How to assign values to CVX variable


(Stephen Ekwe) #1

How can I assign a value that is either zero or one (0,1) to a CVX variable?
for instance:
cvx_begin
variable theta(i,j);
maximize (theta.*obj(i,j));
0 <= theta <= 1;
cvx_end


(Mark L. Stone) #2

Use the binary keyword in your variable declaration. Then there is no need for 0 <= theta <= 1 .

http://cvxr.com/cvx/doc/basics.html#variables


(Stephen Ekwe) #3

CVX sees theta as an affine expression, hence when obj is concave, the product of obj and theta disobeys the DCP rule.
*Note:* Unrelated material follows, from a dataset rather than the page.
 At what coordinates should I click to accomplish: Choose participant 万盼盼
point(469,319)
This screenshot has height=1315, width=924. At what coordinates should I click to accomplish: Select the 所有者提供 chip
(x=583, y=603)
Actually, theta is meant to be an indicator variable of either 1 or 0.


(Mark L. Stone) #4

theta is meant to be an indicator variable of either 1 or 0.

That is what binary does.

As to any errors you are receiving, you are not showing your entire program. I don’t know what obj(i,j) is. Your objective function needs to evaluate to a real scalar, which it doesn’t unless i = j = 1.


(Stephen Ekwe) #5

Thank you very much for your timely response. I have done as advised and have the error message shown below.

i = j = 4;
cvx_begin
cvx_solver Mosek
cvx_precision BEST
variables P(i,j)
variables theta binary
maximize (sum(sum(theta.*RATE)));
sum(theta.*P) <= Pmax
cvx_end

Disciplined convex programming error:
Cannot perform the operation: {real affine} .* {concave}
Error in BETA_TEST01 (line 102)
maximize (sum(sum(theta.*RATE)));

PS: where RATE is cvx concave expression (4x4 matrix)

(Mark L. Stone) #6

i = j = 4; is not legal in MATLAB.

What is RATE ? You must not be showing everything, because CVX thinks it is concave, rather than a constant (MATLAB variable).

sum(theta.*P) <= Pmax won’t be valid, either.